Fig 4 — Anti-HEV IgG levels elicited in mice vaccinated with vaccinia viruses. (A) Anti-HEV IgG antibodies levels raised in mice after two and three inoculations with either 10⁵ or 10⁶ PFU/mouse of rVV-ORF2 (black bars), rVV-Δ_(1-111)-ORF2 (gray bars), or WR (white bars). (B) Levels of anti-HEV IgG antibodies raised over time by mice vaccinated with 10⁶ PFU/mouse of rVV-ORF2 (black bars), rVV-Δ_(1-111)-ORF2 (gray bars), or WR (white bars). ELISAs were conducted as described previously (20). Results are expressed as the average absorbance (A₄₉₅) values. Standard deviations are shown by error bars.

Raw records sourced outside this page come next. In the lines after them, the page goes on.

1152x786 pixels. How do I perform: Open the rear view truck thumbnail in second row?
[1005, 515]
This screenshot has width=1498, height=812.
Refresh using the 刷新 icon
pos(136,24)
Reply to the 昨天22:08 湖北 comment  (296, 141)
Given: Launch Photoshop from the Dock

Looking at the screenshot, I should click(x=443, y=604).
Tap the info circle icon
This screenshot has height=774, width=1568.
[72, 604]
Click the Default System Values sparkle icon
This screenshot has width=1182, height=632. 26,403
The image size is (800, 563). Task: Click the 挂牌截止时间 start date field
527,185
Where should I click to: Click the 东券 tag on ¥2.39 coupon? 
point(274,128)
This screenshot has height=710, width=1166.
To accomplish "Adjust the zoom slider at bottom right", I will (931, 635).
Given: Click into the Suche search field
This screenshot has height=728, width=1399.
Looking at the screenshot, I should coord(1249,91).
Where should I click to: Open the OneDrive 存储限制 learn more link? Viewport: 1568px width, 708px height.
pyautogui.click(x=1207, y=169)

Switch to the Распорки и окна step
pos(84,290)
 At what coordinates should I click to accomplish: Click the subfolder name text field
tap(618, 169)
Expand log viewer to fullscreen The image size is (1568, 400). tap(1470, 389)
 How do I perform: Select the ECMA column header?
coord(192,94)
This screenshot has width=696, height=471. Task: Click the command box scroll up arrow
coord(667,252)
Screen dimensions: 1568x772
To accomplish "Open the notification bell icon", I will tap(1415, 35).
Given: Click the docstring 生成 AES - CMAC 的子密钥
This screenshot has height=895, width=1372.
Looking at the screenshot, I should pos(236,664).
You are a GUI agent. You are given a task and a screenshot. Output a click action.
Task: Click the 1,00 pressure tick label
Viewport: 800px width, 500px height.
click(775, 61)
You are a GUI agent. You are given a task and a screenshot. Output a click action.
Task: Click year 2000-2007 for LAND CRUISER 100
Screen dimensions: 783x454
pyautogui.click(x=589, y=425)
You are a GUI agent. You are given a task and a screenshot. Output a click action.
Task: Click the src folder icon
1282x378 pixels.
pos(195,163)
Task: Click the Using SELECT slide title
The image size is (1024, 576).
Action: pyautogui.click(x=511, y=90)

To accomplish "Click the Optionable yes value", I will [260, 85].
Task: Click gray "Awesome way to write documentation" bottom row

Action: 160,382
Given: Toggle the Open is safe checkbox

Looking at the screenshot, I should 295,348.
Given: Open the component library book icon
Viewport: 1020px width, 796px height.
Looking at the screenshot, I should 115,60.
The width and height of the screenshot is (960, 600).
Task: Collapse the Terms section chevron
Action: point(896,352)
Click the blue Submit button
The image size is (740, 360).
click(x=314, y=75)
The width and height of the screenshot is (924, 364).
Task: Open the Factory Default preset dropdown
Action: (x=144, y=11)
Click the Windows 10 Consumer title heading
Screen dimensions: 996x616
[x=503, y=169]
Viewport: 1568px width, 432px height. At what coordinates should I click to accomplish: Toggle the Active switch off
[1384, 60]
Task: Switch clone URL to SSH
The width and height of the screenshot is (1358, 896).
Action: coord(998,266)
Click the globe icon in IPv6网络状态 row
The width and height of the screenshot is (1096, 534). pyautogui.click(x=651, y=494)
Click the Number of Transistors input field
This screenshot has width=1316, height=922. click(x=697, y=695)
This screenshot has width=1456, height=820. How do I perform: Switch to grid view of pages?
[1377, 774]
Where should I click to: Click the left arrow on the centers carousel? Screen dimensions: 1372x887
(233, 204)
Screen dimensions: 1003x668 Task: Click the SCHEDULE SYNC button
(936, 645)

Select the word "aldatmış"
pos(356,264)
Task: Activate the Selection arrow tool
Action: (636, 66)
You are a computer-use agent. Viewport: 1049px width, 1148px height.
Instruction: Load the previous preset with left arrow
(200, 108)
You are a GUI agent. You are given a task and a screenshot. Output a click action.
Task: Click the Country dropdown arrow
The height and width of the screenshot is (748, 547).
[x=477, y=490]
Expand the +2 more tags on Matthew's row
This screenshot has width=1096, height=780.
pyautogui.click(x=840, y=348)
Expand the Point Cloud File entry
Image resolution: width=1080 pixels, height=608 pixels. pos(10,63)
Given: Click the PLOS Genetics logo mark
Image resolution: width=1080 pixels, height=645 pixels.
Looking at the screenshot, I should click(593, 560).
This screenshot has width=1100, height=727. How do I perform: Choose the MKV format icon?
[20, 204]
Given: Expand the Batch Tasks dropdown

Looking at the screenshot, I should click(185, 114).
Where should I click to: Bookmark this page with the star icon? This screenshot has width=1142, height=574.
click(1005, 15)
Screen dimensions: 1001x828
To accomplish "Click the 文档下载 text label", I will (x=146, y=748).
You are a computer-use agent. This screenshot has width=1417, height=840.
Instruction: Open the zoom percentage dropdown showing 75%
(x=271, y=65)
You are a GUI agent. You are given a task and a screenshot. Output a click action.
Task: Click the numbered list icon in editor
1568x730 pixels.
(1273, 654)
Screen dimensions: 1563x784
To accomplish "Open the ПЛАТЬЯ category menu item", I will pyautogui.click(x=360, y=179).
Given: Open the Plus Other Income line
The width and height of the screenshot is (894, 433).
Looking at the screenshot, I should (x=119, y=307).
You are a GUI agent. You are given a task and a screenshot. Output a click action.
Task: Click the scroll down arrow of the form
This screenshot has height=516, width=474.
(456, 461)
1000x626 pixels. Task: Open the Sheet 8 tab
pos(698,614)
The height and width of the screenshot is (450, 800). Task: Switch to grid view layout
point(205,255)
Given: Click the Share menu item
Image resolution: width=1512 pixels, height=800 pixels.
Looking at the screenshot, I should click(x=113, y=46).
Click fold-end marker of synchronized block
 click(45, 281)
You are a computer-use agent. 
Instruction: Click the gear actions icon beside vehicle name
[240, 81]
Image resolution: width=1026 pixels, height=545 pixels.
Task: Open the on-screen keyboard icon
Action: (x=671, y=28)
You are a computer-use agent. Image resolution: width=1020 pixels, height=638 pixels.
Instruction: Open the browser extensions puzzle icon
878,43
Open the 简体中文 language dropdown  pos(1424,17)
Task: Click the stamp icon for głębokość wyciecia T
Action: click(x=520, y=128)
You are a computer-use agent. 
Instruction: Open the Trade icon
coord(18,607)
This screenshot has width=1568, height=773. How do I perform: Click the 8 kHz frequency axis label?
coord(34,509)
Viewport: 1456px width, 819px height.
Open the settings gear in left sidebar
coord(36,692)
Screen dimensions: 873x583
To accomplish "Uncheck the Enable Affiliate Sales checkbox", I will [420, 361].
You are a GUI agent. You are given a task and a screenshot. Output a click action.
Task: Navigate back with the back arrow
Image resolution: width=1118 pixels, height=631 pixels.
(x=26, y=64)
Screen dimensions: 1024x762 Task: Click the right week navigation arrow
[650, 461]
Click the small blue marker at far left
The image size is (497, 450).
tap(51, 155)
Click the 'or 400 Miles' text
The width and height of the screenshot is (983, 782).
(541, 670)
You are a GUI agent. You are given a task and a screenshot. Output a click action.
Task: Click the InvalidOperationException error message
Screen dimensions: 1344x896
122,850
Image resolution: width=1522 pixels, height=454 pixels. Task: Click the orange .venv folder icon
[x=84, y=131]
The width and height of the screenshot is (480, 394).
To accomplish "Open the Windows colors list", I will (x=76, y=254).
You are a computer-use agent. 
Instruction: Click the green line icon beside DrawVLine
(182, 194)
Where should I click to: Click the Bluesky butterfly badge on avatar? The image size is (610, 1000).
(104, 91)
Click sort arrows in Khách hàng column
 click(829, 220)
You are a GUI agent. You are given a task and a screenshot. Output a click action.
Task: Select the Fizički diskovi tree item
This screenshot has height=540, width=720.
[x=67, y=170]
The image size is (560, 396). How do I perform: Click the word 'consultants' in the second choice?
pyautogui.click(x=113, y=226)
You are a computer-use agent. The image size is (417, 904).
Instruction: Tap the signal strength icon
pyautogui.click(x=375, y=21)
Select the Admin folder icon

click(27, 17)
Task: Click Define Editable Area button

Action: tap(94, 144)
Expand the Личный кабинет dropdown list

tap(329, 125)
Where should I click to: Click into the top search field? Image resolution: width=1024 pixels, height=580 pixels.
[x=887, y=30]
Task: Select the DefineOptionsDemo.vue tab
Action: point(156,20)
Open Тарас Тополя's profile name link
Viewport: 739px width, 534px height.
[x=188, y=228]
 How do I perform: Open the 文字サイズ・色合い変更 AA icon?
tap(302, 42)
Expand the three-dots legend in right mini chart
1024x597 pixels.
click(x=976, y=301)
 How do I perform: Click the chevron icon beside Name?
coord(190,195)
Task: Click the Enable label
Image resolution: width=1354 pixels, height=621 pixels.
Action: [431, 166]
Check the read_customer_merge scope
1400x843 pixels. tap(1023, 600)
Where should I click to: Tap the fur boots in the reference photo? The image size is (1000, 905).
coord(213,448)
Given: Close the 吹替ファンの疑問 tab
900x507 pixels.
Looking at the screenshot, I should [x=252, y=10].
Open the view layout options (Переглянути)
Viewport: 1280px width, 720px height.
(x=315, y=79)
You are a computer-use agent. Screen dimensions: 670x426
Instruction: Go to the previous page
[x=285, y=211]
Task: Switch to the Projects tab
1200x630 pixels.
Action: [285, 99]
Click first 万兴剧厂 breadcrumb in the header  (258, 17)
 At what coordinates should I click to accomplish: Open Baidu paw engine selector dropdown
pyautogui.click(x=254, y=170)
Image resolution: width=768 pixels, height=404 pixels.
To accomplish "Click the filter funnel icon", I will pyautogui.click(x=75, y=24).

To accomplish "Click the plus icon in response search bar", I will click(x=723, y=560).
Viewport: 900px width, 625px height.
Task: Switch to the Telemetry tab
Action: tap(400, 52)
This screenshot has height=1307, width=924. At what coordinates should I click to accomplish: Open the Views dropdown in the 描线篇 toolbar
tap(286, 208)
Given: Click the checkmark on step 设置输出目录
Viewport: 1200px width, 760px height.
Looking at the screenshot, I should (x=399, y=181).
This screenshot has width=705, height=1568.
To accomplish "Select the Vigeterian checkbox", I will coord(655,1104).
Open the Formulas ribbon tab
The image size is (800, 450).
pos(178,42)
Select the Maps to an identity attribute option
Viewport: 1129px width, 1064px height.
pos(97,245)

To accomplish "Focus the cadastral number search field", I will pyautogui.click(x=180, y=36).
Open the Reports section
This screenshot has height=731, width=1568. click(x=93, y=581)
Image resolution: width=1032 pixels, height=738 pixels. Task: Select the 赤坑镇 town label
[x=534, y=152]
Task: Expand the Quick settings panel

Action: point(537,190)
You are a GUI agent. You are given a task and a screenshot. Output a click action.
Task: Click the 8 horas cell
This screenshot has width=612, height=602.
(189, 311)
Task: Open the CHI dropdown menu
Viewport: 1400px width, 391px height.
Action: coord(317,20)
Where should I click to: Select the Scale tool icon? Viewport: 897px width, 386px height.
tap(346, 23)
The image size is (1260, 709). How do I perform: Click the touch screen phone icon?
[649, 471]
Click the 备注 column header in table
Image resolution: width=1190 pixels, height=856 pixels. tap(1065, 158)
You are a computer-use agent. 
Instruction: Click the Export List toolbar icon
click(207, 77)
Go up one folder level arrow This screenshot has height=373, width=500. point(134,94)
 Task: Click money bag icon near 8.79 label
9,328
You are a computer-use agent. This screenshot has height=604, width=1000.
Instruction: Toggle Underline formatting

Vertical transfer of acquired immunity.

As shown in Table 2, all pups (n = 73) nursed by mothers vaccinated with any of the two recombinant vaccinia viruses (rVV-ORF2 or rVV-Δ_(1-111)-ORF2), either their own pups (n = 39) or those fostered from nonvaccinated mothers (n = 34), presented specific antibodies in sera that were maintained until the end of the experiment (30 days postpartum [d.p.p.]). Similar results were obtained in those cases in which colostrum contribution to vertical transmission of the acquired immunity was avoided (data not shown). On the other hand, around 80% (n = 26) of the pups born to vaccinated mothers and nursed by nonvaccinated ones presented specific antibodies in sera at 9 d.p.p., but by day 30 p.p. no specific antibodies were detected in any of the pups tested (Table 2). All pups (n = 18) born by cesarean section of 2 vaccinated mothers also presented specific antibodies (data not shown). As expected, none of the pups (n = 31) born to nonvaccinated mothers and nursed by them presented specific antibodies in sera.

Table 2.

Number of newborn mice with anti-HEV antibodies and route of transmission^a

Mothers	Origin of pups (no.)	No. of anti-HEV-positive newborns/total tested (%)
Mothers	Origin of pups (no.)	0 d.p.d.	3 d.p.d.	9 d.p.d.	18 d.p.d.	30 d.p.d.
Vaccinated	Own, i.u + L (39)	12/12 (100)	9/9 (100)	5/5 (100)	6/6 (100)	7/7 (100)
Vaccinated	Fostered, L (34)		7/7 (100)	7/7 (100)	9/9 (100)	11/11 (100)
Unvaccinated	Own, none (31)	0/4 (0)	0/9 (0)	0/5 (0)	0/9 (0)	0/4 (0)
Unvaccinated	Fostered, i.u. (26)		7/8 (87.5)	4/5 (80)	2/8 (25)	0/5 (0)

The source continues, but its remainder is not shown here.